Rules of Butter Making

A butter printer.

A butter printer.

  1. Keep good cows that will produce from 200 to 300 pounds or more of butter fat annually.
  2. Feed the cows liberally; follow methods commonly employed among feeders in the cow-testing associations.
  3. Keep the cows comfortable and clean when in the stable. Comfort is conducive to best production.
  4. Skim a rich heavy cream of not less than 25 per cent fat. The fat can be regulated by adjusting the cream screw.
  5. Keep an accurate, reliable thermometer at hand and use it intelligently.
  6. Keep the cream cool. It should be as near 50° F. as possible, if it is desirable to keep it sweet and check bacterial action.

== Records excerpted from a collection ==
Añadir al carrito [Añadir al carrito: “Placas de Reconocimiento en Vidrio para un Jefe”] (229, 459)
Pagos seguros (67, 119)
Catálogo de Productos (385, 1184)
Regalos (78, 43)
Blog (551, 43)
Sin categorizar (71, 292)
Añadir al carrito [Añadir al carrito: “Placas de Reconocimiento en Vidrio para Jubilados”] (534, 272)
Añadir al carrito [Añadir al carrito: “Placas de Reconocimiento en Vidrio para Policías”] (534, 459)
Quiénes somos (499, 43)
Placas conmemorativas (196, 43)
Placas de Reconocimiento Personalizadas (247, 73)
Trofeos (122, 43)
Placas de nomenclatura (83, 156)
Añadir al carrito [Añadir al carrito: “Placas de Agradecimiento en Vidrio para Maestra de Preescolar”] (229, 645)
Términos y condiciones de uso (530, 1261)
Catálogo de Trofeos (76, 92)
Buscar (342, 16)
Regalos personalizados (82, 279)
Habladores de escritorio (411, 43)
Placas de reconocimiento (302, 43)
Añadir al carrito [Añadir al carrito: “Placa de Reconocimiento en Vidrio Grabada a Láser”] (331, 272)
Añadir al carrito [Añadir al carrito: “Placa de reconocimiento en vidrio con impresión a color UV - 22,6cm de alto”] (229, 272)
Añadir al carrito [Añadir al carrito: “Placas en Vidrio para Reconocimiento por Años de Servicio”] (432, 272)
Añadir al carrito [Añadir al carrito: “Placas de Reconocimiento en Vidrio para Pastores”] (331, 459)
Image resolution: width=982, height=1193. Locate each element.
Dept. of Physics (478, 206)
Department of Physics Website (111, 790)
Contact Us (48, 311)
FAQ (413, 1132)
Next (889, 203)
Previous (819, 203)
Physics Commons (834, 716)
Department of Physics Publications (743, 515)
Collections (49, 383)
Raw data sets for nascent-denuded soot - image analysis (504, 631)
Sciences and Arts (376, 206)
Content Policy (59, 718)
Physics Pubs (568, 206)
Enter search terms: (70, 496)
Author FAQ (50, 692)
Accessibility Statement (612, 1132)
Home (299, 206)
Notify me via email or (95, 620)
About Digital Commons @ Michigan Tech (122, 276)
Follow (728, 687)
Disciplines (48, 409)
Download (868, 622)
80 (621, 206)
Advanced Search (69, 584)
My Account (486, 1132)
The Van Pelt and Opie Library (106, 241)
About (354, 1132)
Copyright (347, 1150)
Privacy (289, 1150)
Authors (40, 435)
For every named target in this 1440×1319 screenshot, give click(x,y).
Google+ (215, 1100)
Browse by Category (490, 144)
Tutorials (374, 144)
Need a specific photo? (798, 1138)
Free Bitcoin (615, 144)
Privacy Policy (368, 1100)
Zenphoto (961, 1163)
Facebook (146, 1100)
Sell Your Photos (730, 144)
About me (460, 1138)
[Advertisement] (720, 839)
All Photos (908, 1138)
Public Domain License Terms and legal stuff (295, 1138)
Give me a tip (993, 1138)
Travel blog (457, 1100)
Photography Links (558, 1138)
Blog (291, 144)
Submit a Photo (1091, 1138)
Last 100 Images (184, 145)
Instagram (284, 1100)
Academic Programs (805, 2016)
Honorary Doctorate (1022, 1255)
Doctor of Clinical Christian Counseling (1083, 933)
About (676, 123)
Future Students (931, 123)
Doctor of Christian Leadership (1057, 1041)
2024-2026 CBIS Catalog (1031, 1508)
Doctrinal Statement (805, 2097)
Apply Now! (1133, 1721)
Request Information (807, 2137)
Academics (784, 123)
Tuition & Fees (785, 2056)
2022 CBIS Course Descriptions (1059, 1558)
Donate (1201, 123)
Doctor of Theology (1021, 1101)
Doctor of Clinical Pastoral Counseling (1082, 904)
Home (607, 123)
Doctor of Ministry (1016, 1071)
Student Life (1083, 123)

== WHAT TO DO ==
a) Rewrite the rule in the butter-making rules that begins "Skim a rich heavy cream" as one shorter sentence that keeps its main facts.
b) List every rule in the butter-making rules that begins with the word "Keep," giving each rule's number and what it says to keep.
c) Quote the stretch of the butter-making rules from "4. Skim a rich" through "check bacterial action.".

== ANSWERS FOR THE EXERCISE ==
a) Skim cream of at least 25 percent fat, regulating the fat with the cream screw.

b)
1. Good cows that will produce from 200 to 300 pounds or more of butter fat annually
3. The cows comfortable and clean when in the stable
5. An accurate, reliable thermometer at hand
6. The cream cool

c)
4. Skim a rich heavy cream of not less than 25 per cent fat. The fat can be regulated by adjusting the cream screw.
  5. Keep an accurate, reliable thermometer at hand and use it intelligently.
  6. Keep the cream cool. It should be as near 50° F. as possible, if it is desirable to keep it sweet and check bacterial action.